A arte de perder não é nenhum mistério
tantas coisas contém em si o acidente
de perdê-las, que perder não é nada sério.
Perca um pouco a cada dia. Aceite austero,
a chave perdida, a hora gasta bestamente.
A arte de perder não é nenhum mistério.
Depois perca mais rápido, com mais critério:
lugares, nomes, a escala subseqüente
da viagem não feita. Nada disso é sério.
Perdi o relógio de mamãe. Ah! E nem quero
lembrar a perda de três casas excelentes.
A arte de perder não é nenhum mistério.
Perdi duas cidades lindas. Um império
que era meu, dois rios, e mais um continente.
Tenho saudade deles. Mas não é nada sério.
Mesmo perder você ( a voz, o ar etéreo, que eu amo)
não muda nada.

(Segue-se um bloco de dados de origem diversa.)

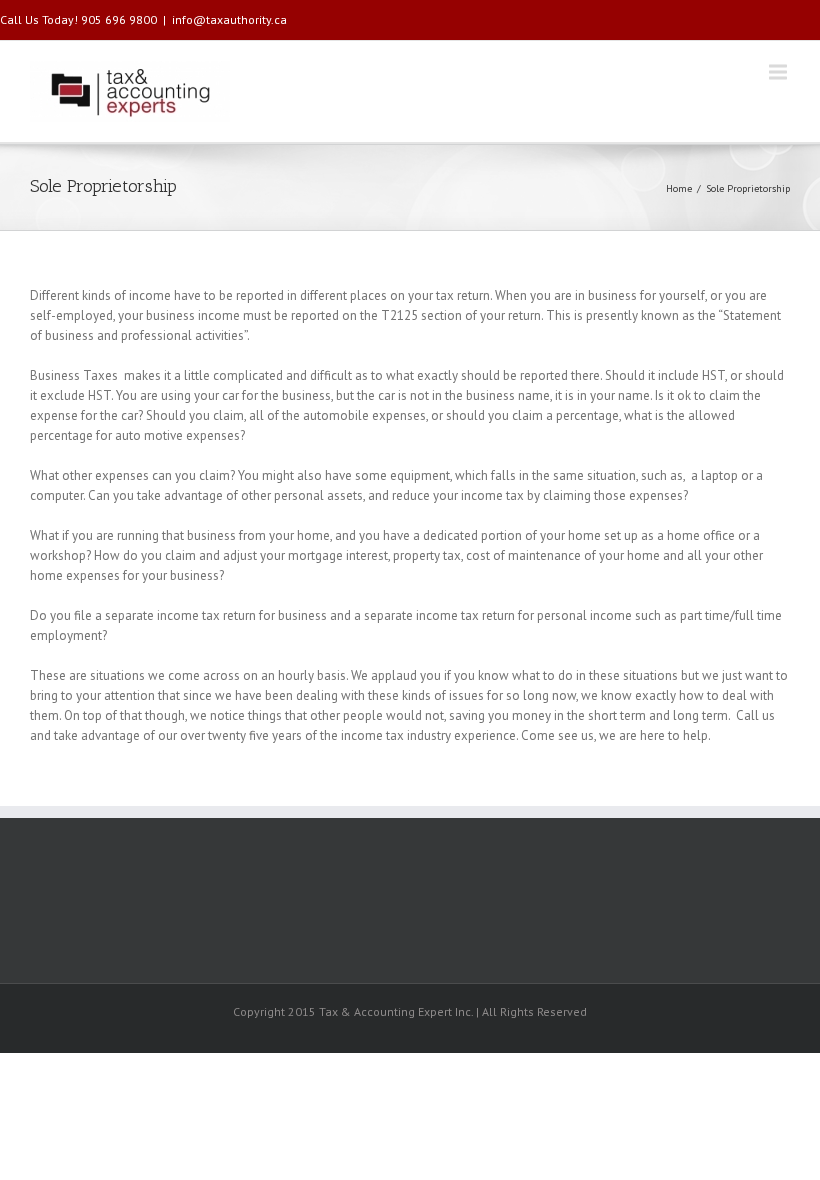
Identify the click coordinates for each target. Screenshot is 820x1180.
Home (679, 188)
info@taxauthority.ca (229, 19)
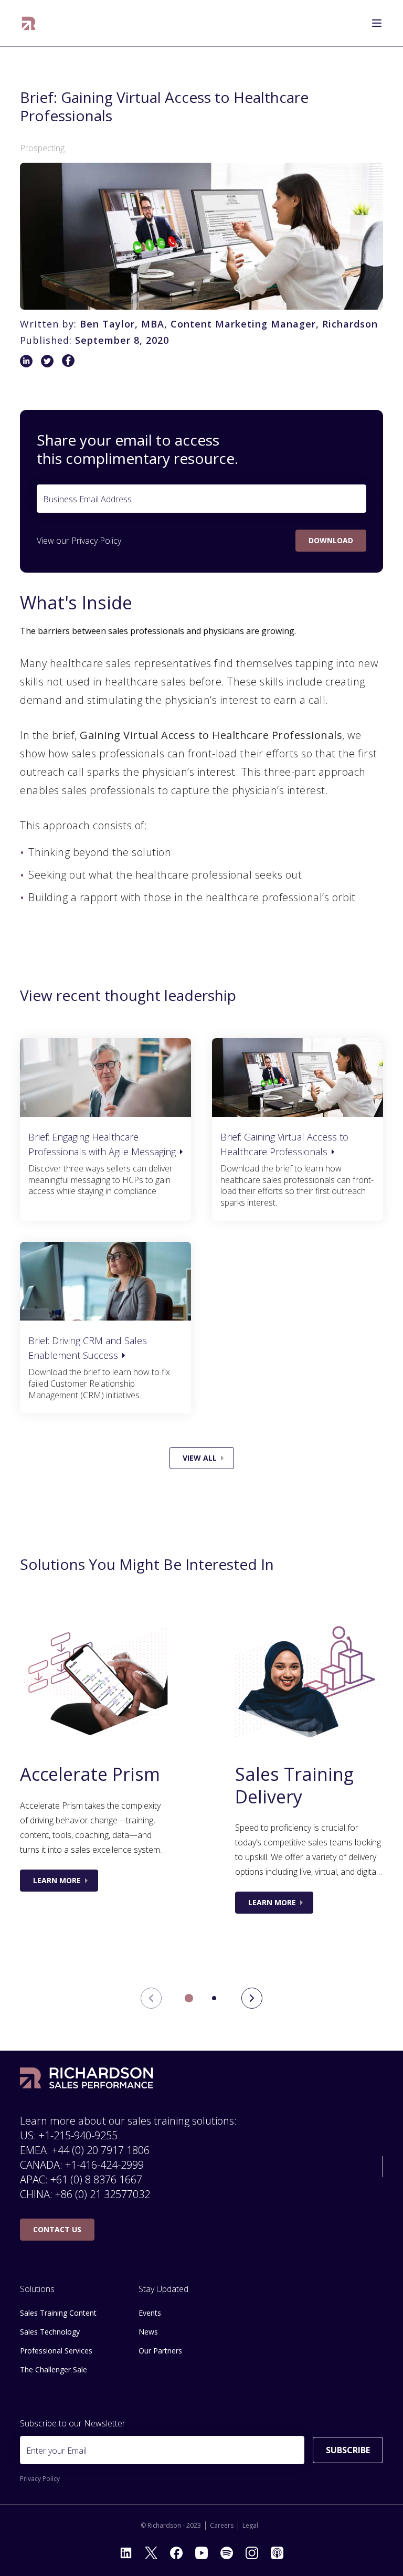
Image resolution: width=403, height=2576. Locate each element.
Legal (250, 2525)
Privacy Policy (96, 540)
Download (331, 540)
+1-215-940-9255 (78, 2135)
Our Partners (160, 2351)
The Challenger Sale (53, 2369)
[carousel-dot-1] (214, 1998)
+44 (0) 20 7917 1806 (101, 2150)
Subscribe (348, 2450)
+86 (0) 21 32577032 (102, 2194)
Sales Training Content (58, 2313)
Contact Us (57, 2229)
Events (150, 2313)
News (148, 2332)
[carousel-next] (251, 1998)
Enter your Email (56, 2450)
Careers (222, 2525)
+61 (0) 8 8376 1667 (96, 2179)
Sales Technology (50, 2332)
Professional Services (56, 2351)
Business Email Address (87, 499)
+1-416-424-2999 (104, 2165)
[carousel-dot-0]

Pois é evidente
que a arte de perder não chega a ser um mistério
por muito que pareça (escreve) muito sério.

[elisabeth bishop traduzida pelo paulo henriques brito]

contando por alto, eu já “perdi” algo em torno de 95 alunos em seis anos de sala de aula e todas estas perdas podem, tranquilamente, ser subdivididas em uma série de categorias: houve as perdas dolorosas, as não sentidas, as, de certa forma, celebradas [ai, teve mesmo, me desculpem], as desejadas e as naturais, que fazem parte do jogo de dizer “tchau” no fim do ano. e é isso mesmo, c’est la vie. as crianças vão embora, eu sigo em frente e já me acostumei à dinâmica de conviver intensamente com um grupo de pessoas durante nove meses e me separar delas em seguida para, então, conhecer, me adaptar e conviver intensamente com um novo grupo.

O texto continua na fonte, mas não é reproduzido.